When I first heard about HAMNET, a parallel Internet infrastructure based on amateur radio technologies, shortly after my ham exam, I was immediately fascinated. I have been working professionally in IT for more than 25 years and with the worldwide network since the early days of the Internet but I had never heard of HAMNET and the exclusively routed Class-A network 44.0.0/8 before. It was clear to me that I absolutely had to try this out!
However, since I have no line-of-sight to a HAMNET node in Hamburg, a connection via HF was unfortunately out of the question. But I quickly found out that I can also connect to the HAMNET via VPN. So I contacted the RTW Aachen and after a few days I got the VPN access data and on request also a static IP address. The VPN was quickly set up on a Raspberry Pi and with a static network route in the Fritzbox the HAMNET was made available in the whole home network.
The first steps in the HAMNET felt fantastic. It was like the Internet in its early days. No encryption, no viruses, no chaos, everything is openly accessible and based on trust and community. Pure Hamspirit!

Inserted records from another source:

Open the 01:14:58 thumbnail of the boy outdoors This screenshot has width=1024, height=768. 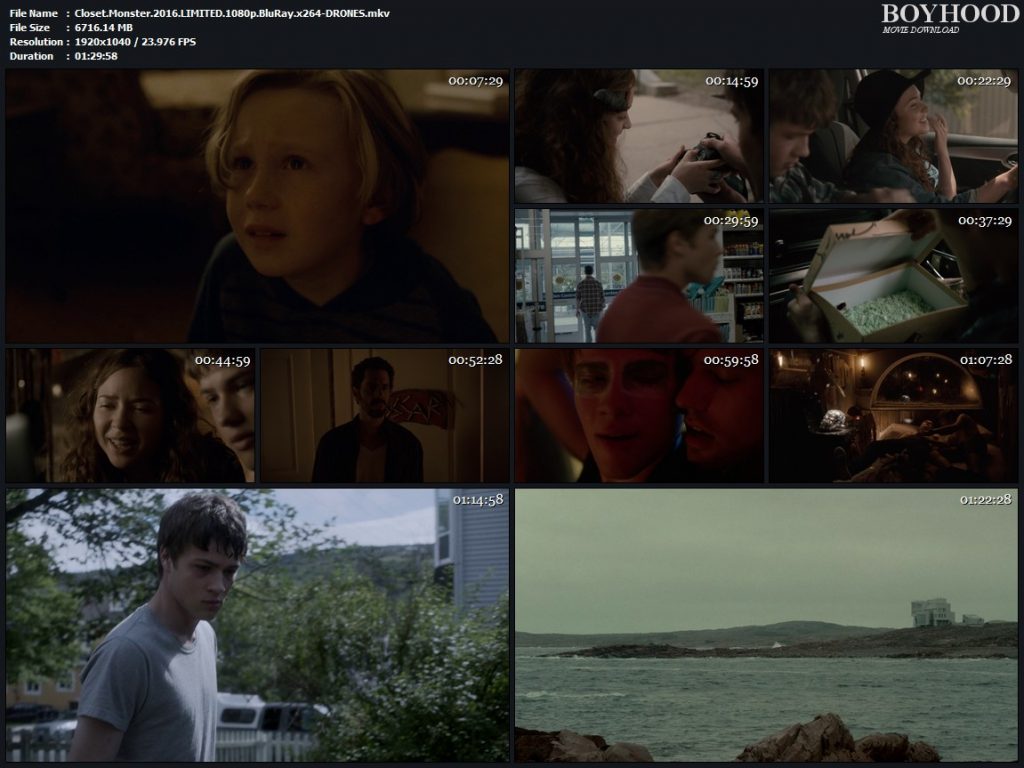[x=257, y=625]
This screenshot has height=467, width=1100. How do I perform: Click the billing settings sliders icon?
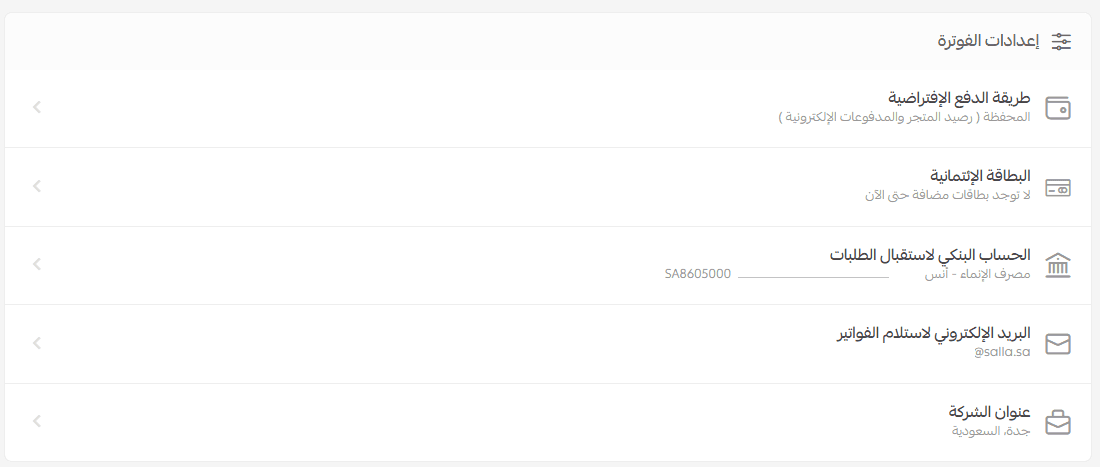[1060, 42]
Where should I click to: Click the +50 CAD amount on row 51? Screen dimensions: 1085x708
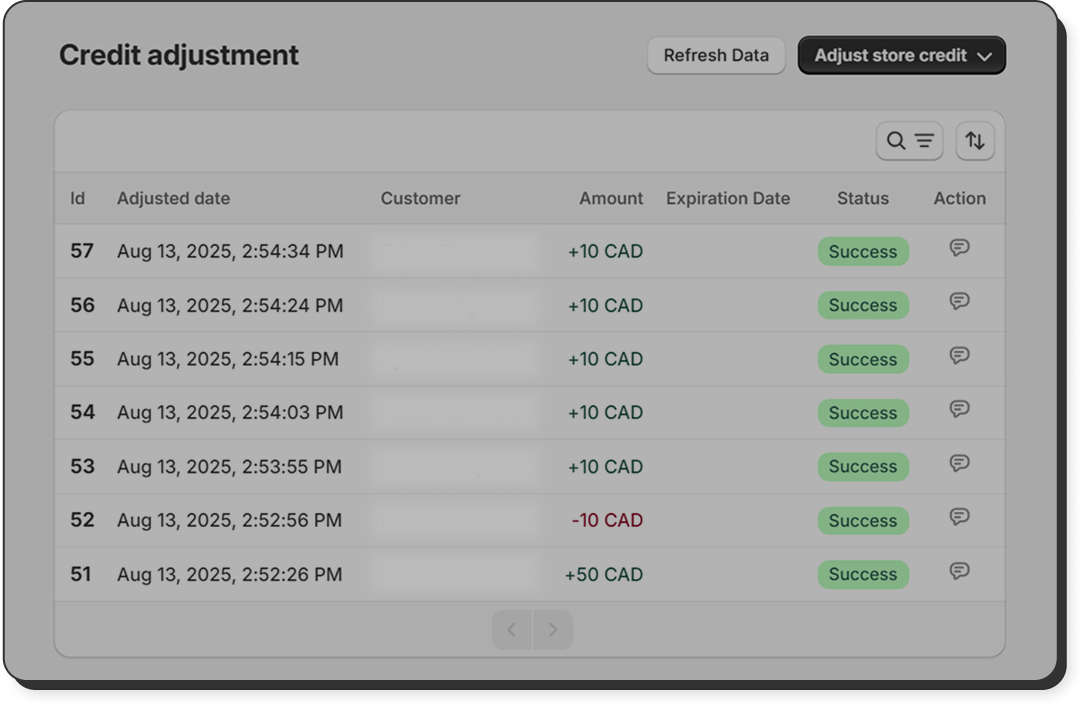pos(603,574)
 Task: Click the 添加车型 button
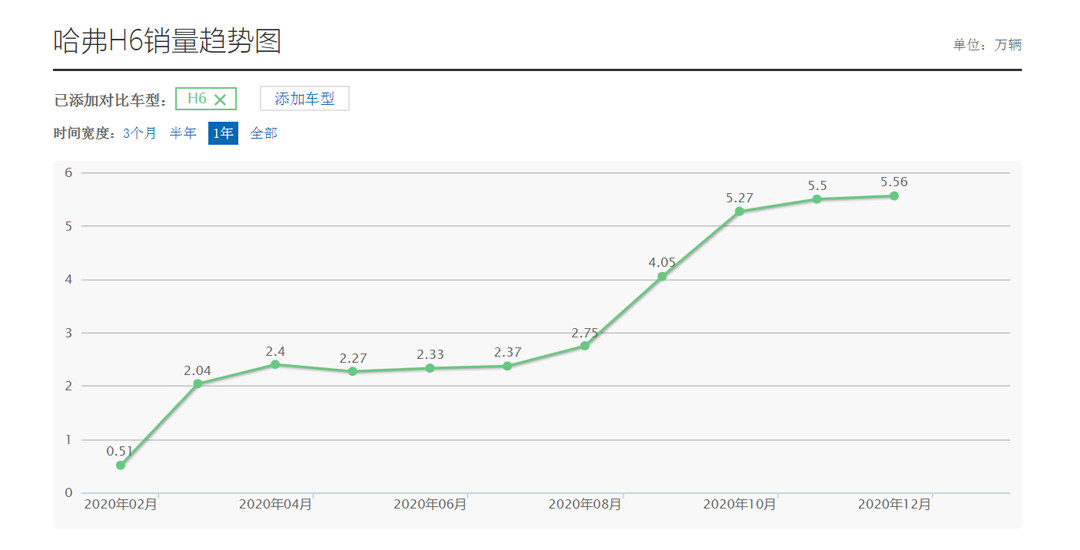pos(304,99)
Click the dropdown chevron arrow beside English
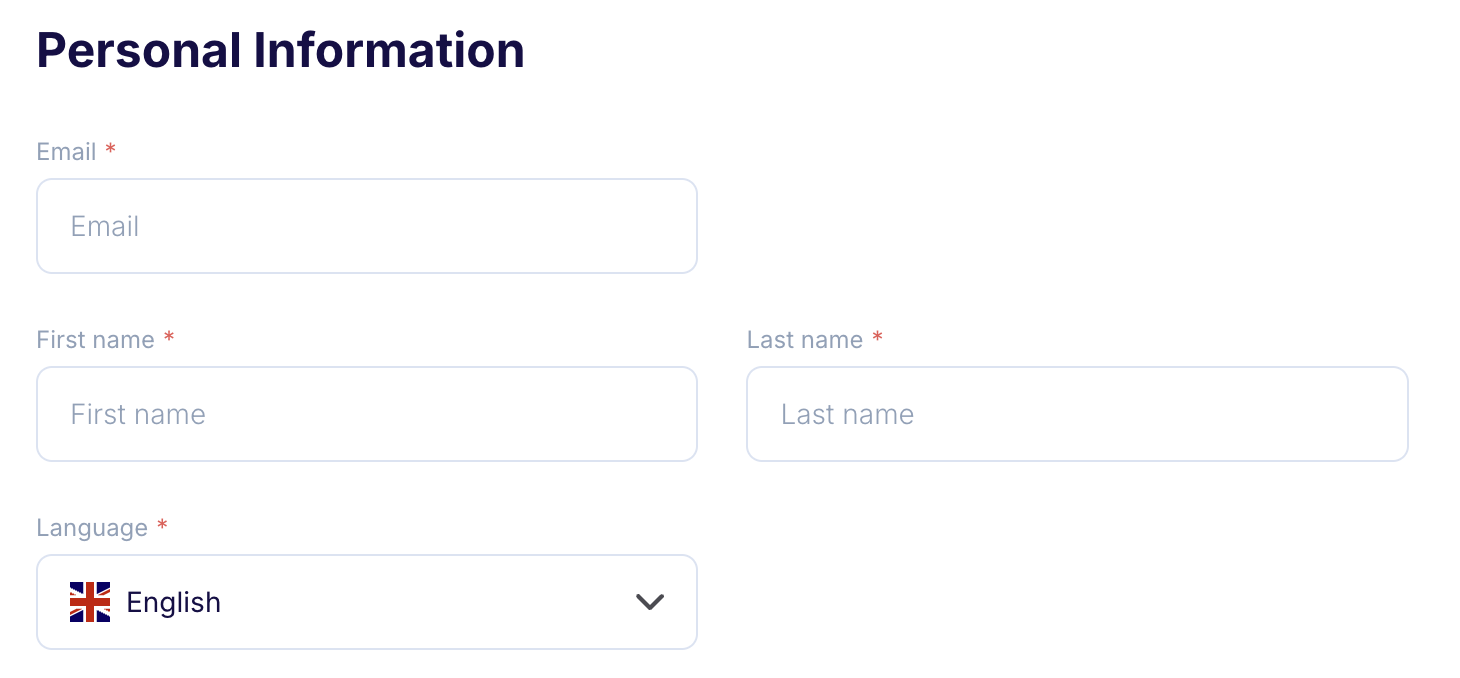The width and height of the screenshot is (1460, 678). click(x=650, y=602)
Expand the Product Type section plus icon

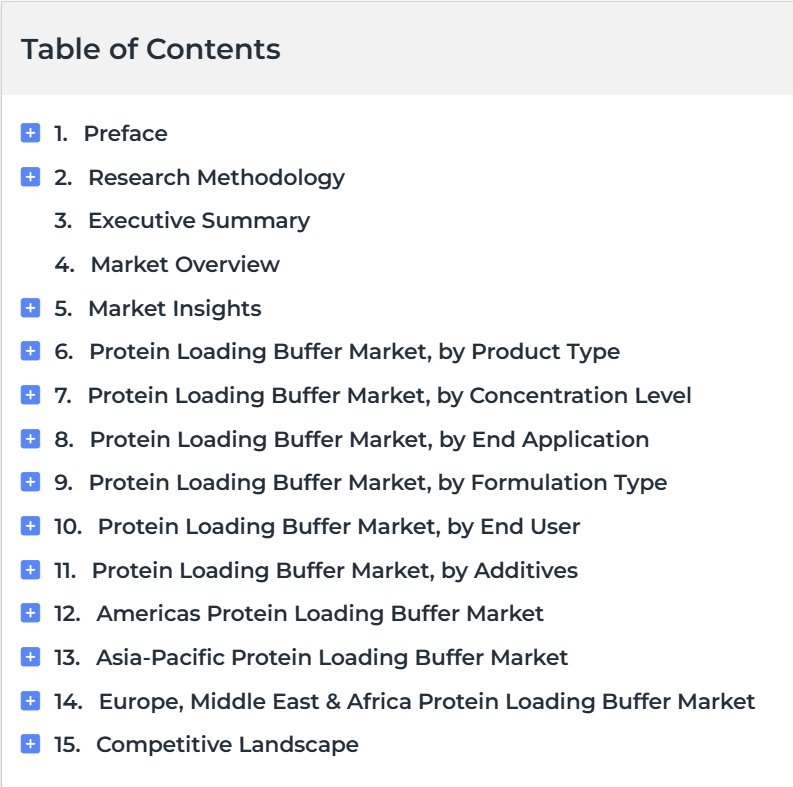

According to Wikipedia, the term HAMNET stands for “Highspeed Amateur Radio Multimedia NETwork” and after a few days of research and browsing the HAMNET, I realized that the area of multimedia is clearly underrepresented. There are quite a few services to be found there: APRS-IS gateways, various homepages, chat, telephony and videoconferencing (Jitsi/BBB), search engines and even a Facebook-like platform. But I could not find a real reason to come to HAMNET again and again and to stay there for a while. So I had the idea to build up a YouTube-like video platform to provide professional high quality multimedia content on HAMNET and thus make HAMNET more attractive in terms of content and also to offer an interesting service to the younger generation of radio amateurs.
On one of my Linux servers with a 16-core AMD EPYC CPU and a 7TB ZFS RAID, I installed the OpenSoftware PeerTube and made it available to all radio amateurs via the VPN connection on HAMNET at the URL http://tube.hamnet.io/. The requirements for a server are quite high with PeerTube, because the video transcoding needs a lot of CPU cores and a lot of computing time.
PeerTube works similar to YouTube and allows creating channels, uploading video content and streaming videos in different video quality. The special feature of Peertube is that several server instances can be connected to each other and the streaming clients exchange video data on a peer-to-peer basis to relieve the server’s bandwidth. Furthermore, unlike platforms on the Internet, there is no advertising or tracking.
I wrote to all known radio amateur YouTube channels and asked if they would also make their video content available on HAMNET. Unfortunately I got a refusal from very many but a few radio amateurs kindly make their video available so that the number of videos grew quickly and meanwhile a good selection of technically relevant and high quality videos are available. Since I also provide a YouTube import interface, importing videos is very easy: just copy & paste the YouTube URL and the rest happens automatically in the background.
As with all things in amateur radio, this project thrives on the participation and commitment of radio amateurs. So everyone is invited to visit this PeerTube instance, create an account and maybe even upload some videos.